Palo Alto Firewall and Static Route Problems

collinscochran · February 24, 2021, 8:42pm

Hello!

I’m working on integrating a new Palo Alto firewall into a setup, but I’m having some trouble getting the Peplink Balance router to accept traffic and make the correct routes to the correct remote VPN networks.

I’ll attach a diagram, but the basics of the system is that the PA firewall is the default gateway, installed in the route table is a static route that does a next hop IP address to the LAN IP address of the Balance 380 in our facility, that should route that traffic accordingly to remote sites, and replies come through the same path back.

The weird part is that I am able to ping any/all devices on the remote network, but I am unable to get any other traffic to pass correctly. I’ve disabled all the rules/policies on the firewall, it just seems like the traffic doesn’t make it.

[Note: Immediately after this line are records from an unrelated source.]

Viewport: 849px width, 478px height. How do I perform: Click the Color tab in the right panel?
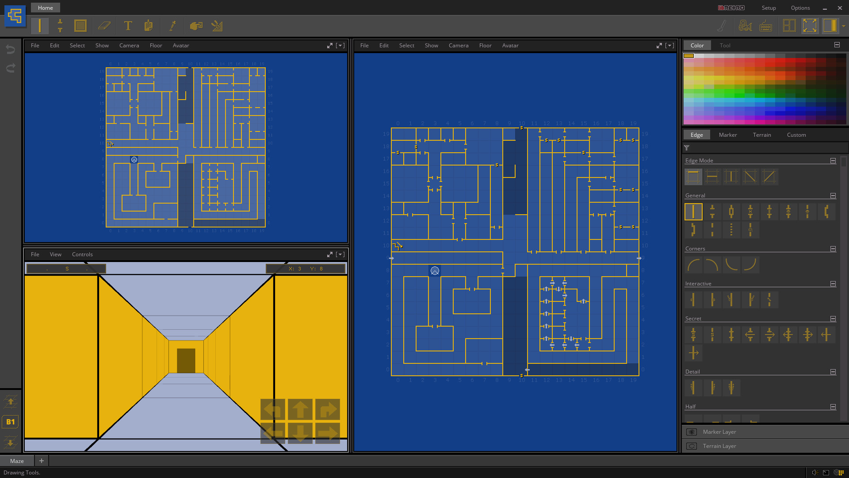(697, 45)
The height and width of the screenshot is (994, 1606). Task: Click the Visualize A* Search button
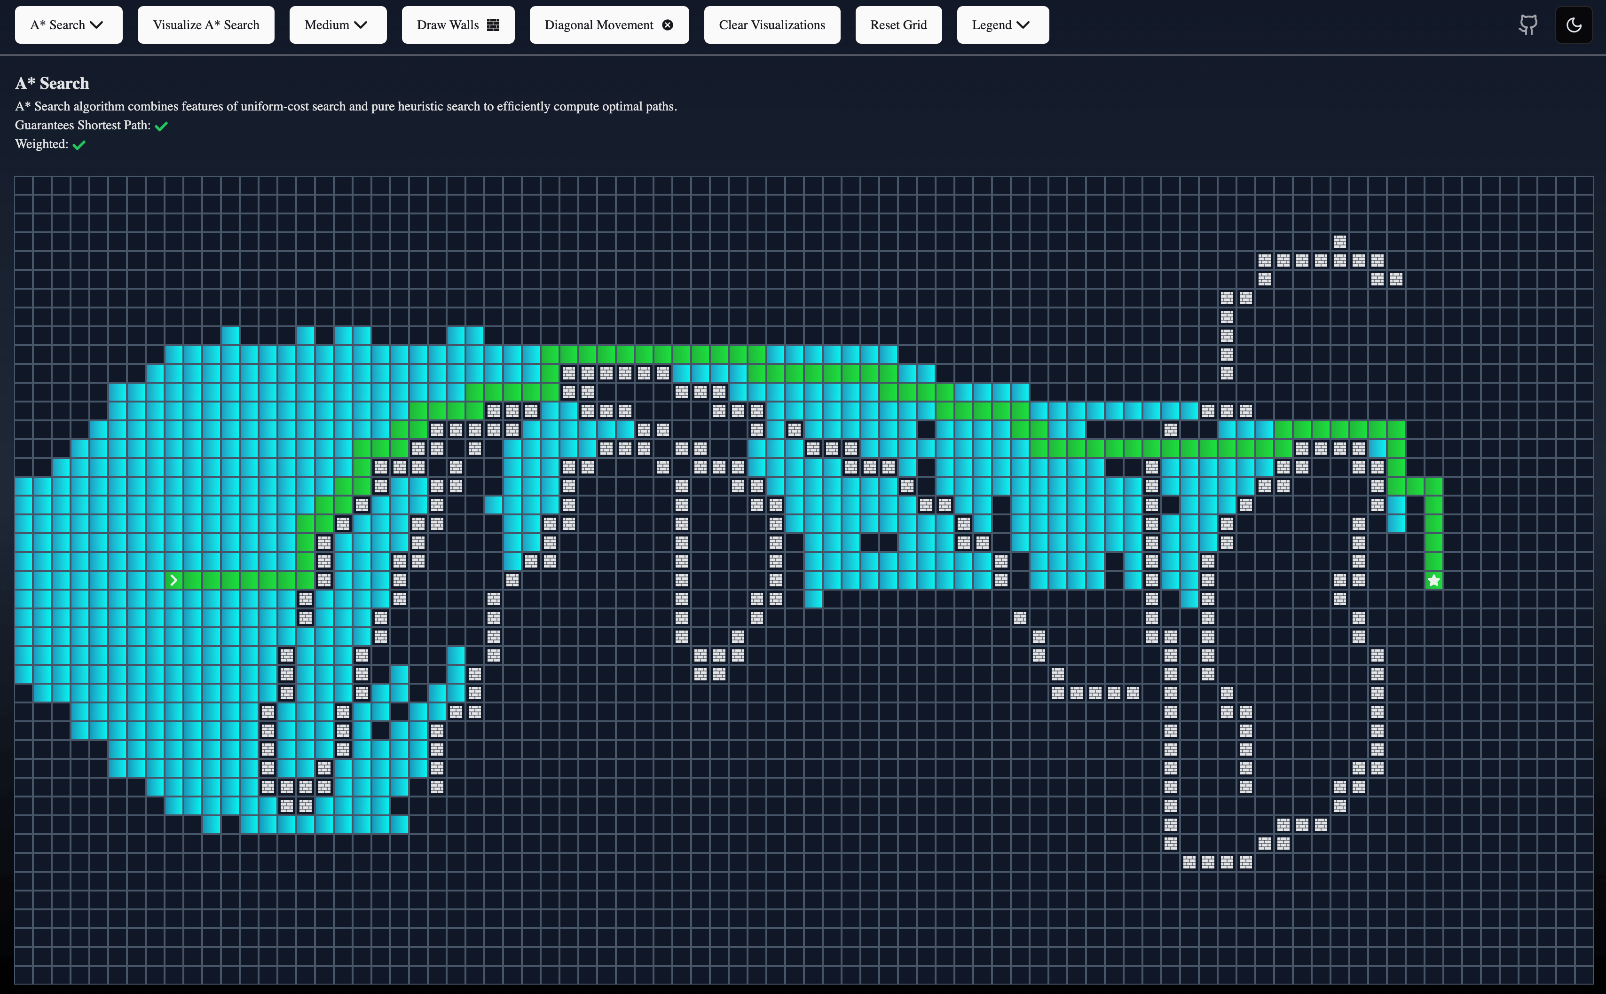(x=206, y=24)
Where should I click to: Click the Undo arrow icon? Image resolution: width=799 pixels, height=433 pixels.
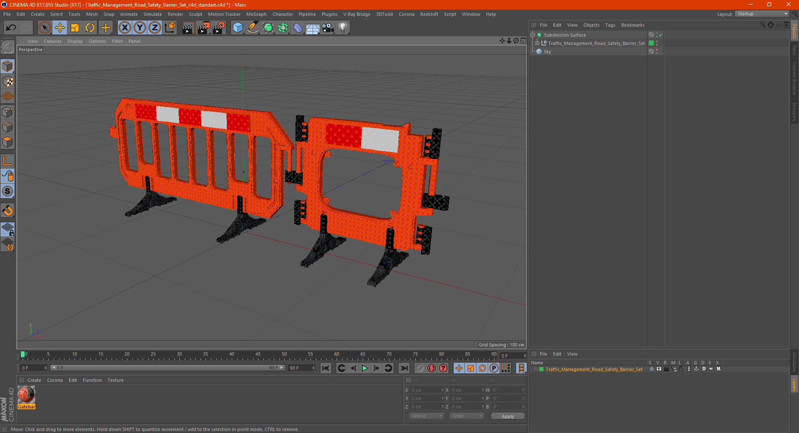[11, 28]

Am I just going about the architecture wrong? I had an edgerouter infinity in the place of the PA before, and those static routes seemed to work okay, but I’ve tried everything I can think of and am wondering if there’s a setting I need to modify on the Balance to accept the traffic and forward it.

Ron_Case · February 24, 2021, 9:03pm

You mentioned the Palo Alto firewall is the default gateway so it is routing between two interfaces then? If so, is the Palo Alto doing a NAT? Is the Balance deployed as drop-in mode or NAT mode?

collinscochran · February 25, 2021, 8:23pm

The PA is the gateway at one site, but the HD4 is the gateway at the other site. So internet traffic at both sites will go through their own gateways, unless it is destined for a subnet at a remote site. There are more HD4’s in the picture here, but we’re ignoring those for now.

The PA is doing NAT for internet traffic at site A, the HD4 is doing NAT for the internet at Site B. Currently they’re not deployed as purely drop-in mode, I’m jus using them in NAT mode and passing traffic destined for other subnets into the LAN port, which worked until I had to make the same static routes in the new firewall.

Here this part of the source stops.